Island New Democrats kept a focus on issues of progressive social policy during the party’s annual convention on Saturday, voting against a leadership challenge for leader Joe Byrne.
The vast majority of members opted against having a party leadership convention within six months. This means Joe Byrne will remain the party’s leader.
Close to 40 members gathered for the party’s yearly convention at the Credit Union Place in Summerside on Saturday.
The party has seen its share of the provincial vote drop in recent elections. The party’s vote share dropped from 11 per cent in 2015 to 3 per cent in the 2019 provincial election. The party did not elect any candidates, although NDP candidate Herb Dickieson was a competitive challenger in the district of O’Leary-Inverness. Dickieson lost the election by 204 votes to Liberal Robert Henderson.
“I’m not going to sugar-coat the results – it’s disappointing,” Byrne said in a speech to members.
But Byrne said the party’s focus on policies and ideas has been a silver lining. He said other parties have “poached” ideas from the P.E.I. NDP platform.
The clearest example of this has been the ongoing focus on establishing a medical faculty at UPEI, in order to address the shortage of family physicians. Over 15,000 Islanders lack access to a family doctor.
“It’s something that has really caught on,” Herb Dickieson said of the idea.
Dickieson said a number of candidates from different parties have publicly supported a local medical faculty, including some current Liberal MPs. Charlottetown and Summerside city councils have also voted in favour of resolutions supporting the idea.
"We need all kinds of support in the healthcare system,” Dickieson said.
"It really kills the rural communities, especially. If they don't have that medical service, they lose their ERs. Their clinics fall into jeopardy and people start moving away for medical services."
Dickieson said he would like to see Premier Dennis King personally take up the issue.
In his speech, Byrne said the NDP is the only political party that focuses on social inequities that he says are inherent in free market capitalism.
“I am so tired of this system where we continue to socialize the costs and privatize the benefits,” Byrne said, who added he was a socialist.

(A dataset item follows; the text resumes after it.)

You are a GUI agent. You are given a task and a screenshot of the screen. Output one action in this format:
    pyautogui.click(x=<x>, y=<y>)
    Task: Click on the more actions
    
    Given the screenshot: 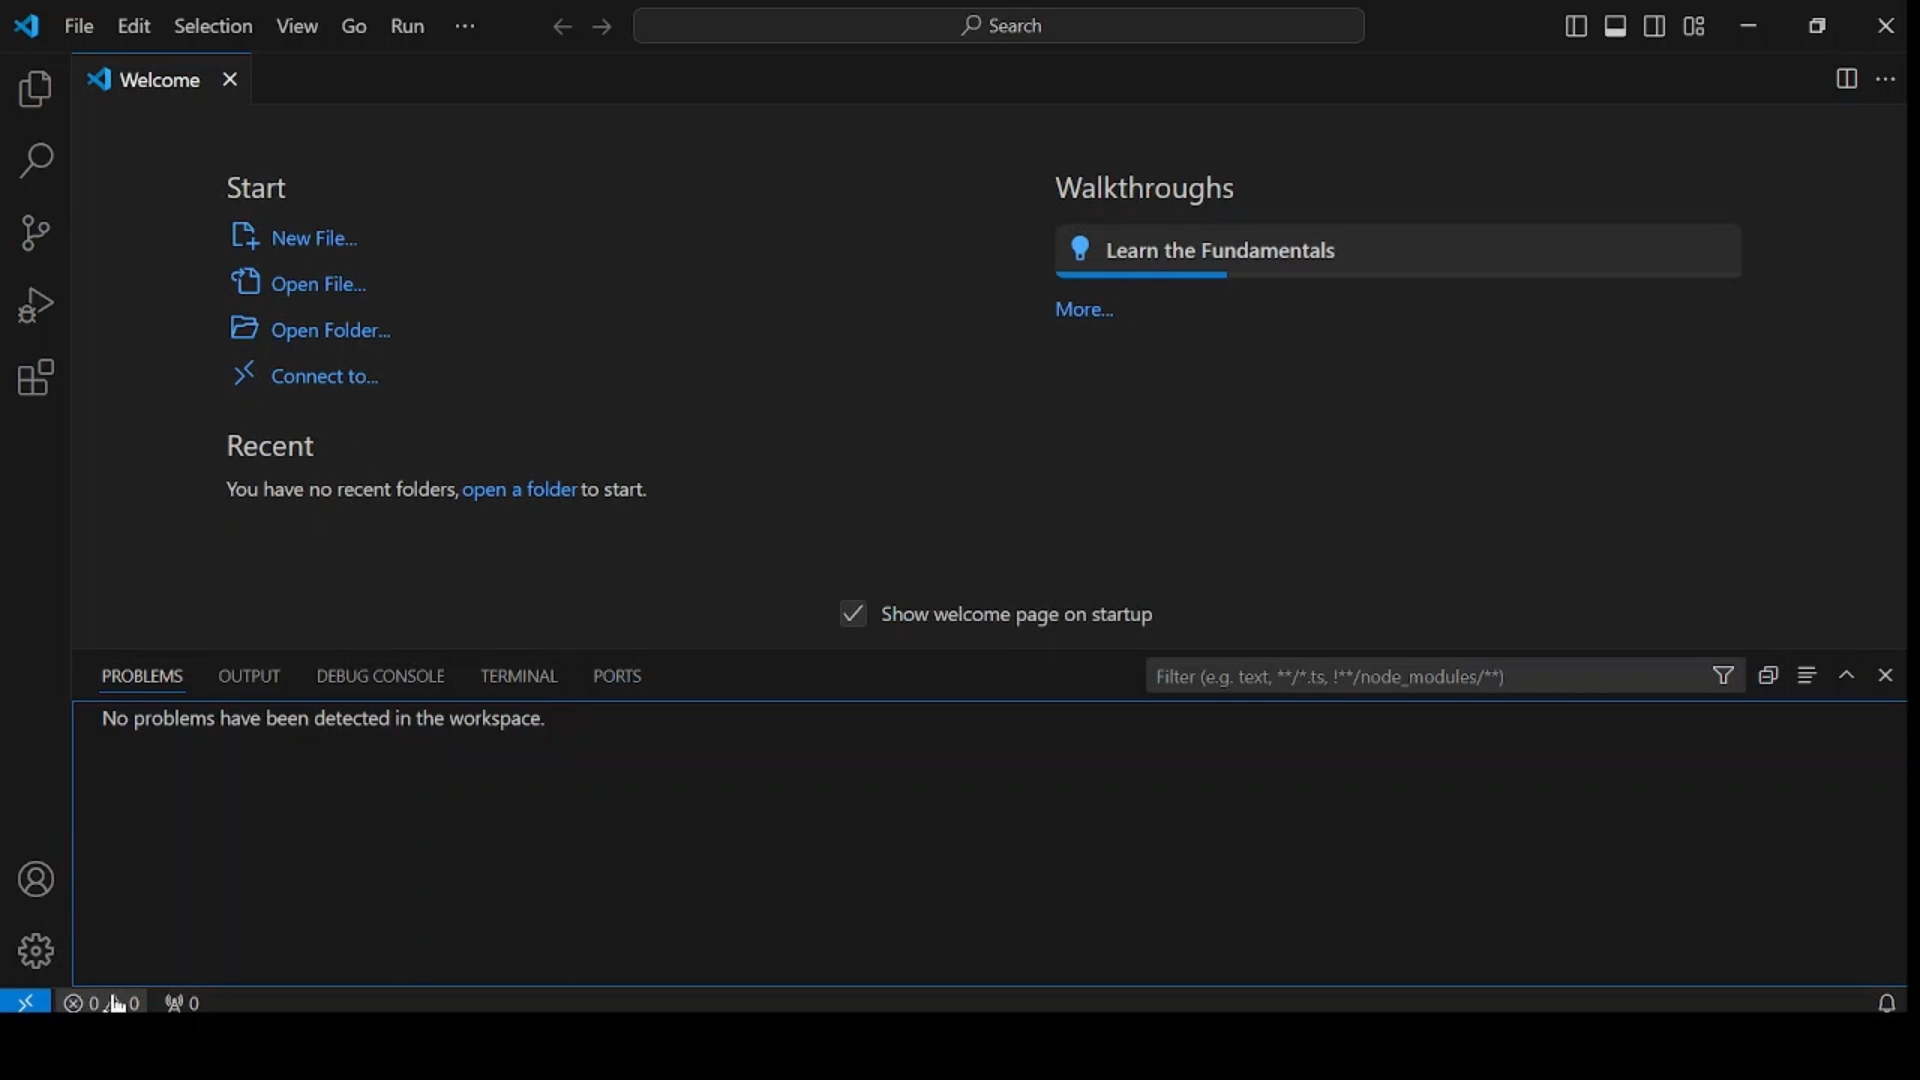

Byrne also criticized the province’s reliance on private developers in the construction of affordable housing. He also said wages earned by P.E.I. workers are often far too low.
Byrne did not focus his comments directly on the Green party of Prince Edward Island, which has likely been the recipient of waning support for the NDP. But he echoed progressive voices in the US like Alexandria Ocasio-Cortez who argue the environmental movement should be focused on the parallel crisis of mounting social inequality.
"If we continue to pitch any kind of environmental resolution without addressing the inequalities built into our economic system, we will fail miserably,” Byrne said.
The party’s financial report indicated the P.E.I. NDP spent a total of $68,759 during the last provincial election. The party raised close to $60,000, a sum that including a $10,000 reduction in the salary of leader Joe Byrne.
Resolutions passed by members focused on a variety of issues. The party voted in favour of lowering the voting age to 16, of more investment in electric-powered transit vehicles and of requiring consultation with indigenous people for all government planning and decision-making.
Resolutions focused on temporary foreign workers drew the most focus. Members voted in support of resolutions that would require more oversight of temporary foreign worker recruiters as well as inspection of housing standards for these migrant workers. The party also voted in support of providing health coverage for TFWs. Health coverage for migrant workers on P.E.I. varies between programs and some workers could have no coverage at all.